Ada beberapa teman saya yang bertanya tentang beberapa bagian hidup orang yang berprofesi sebagai penulis. Kegiatannya sehari-harinya, apakah menulis sepanjang hari. Profesi yang dijalaninya, apakah benar-benar sepenuhnya menjadi penulis atau mempunyai profesi lain. Suka duka jadi penulis. 

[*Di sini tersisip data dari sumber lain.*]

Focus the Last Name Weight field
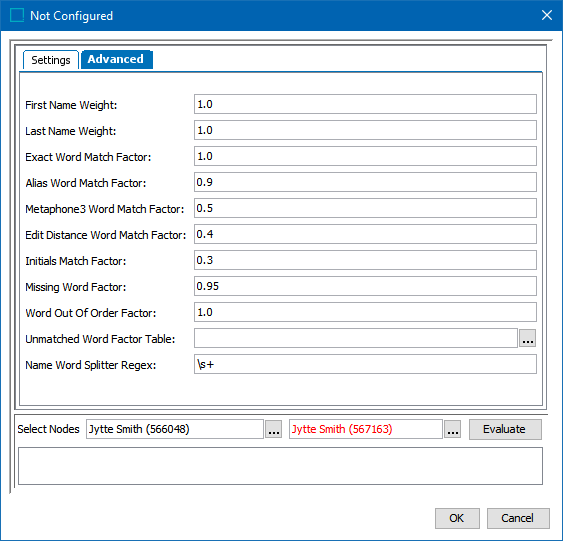The height and width of the screenshot is (541, 563). (x=365, y=130)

Prinsip seorang penulis dalam menulis, apakah straight berdasar prinsip-prinsip yang diyakini atau mengejar job dan money oriented. Sampai masuk ke ranah privasi, berapa sih yang didapat penulis berdasar hasil karyanya. Entah per artikel, per job atau per buku. 

Profesi menjadi seorang penulis memang diakui masuk dalam daftar profesi keren sampai saat ini. Meskipun pamornya sedikit kalah dibanding Youtuber, Selebgram atau Influencer. 

Orang yang berprofesi sebagai penulis mempunyai daya tarik tersendiri yang menjadikannya keren. Tampak sedikit misterius namun intelektual dan dapat nyambung dalam obrolan apa pun. Mulai dari bahasan sandal jepit, humor receh, sarkastik sampai politik. Sebagian penulis pun dinilai lebih bijak dan perspektif terhadap memahami suatu masalah, open-minded dalam pendapat dan kritis dalam kehidupan sehari-hari. 

Alhasil, banyak yang tertarik untuk menggeluti dunia kuli tinta ini. Pandangan awam, jadi penulis itu enak. Tinggal coret-coret, dapat duit. Nyari inspirasi sambil cuci mata, dapat ide, jadi duit. Bisa jadi terkenal, punya fans banyak atau dapat tawaran untuk ngiklan lewat artikel. Kerjanya santai, bisa sewaktu-waktu dikerjakan di mana pun dan kapan pun. Kaya dari buat buku. Dapat royalti sewaktu-waktu seumur hidup. Waow!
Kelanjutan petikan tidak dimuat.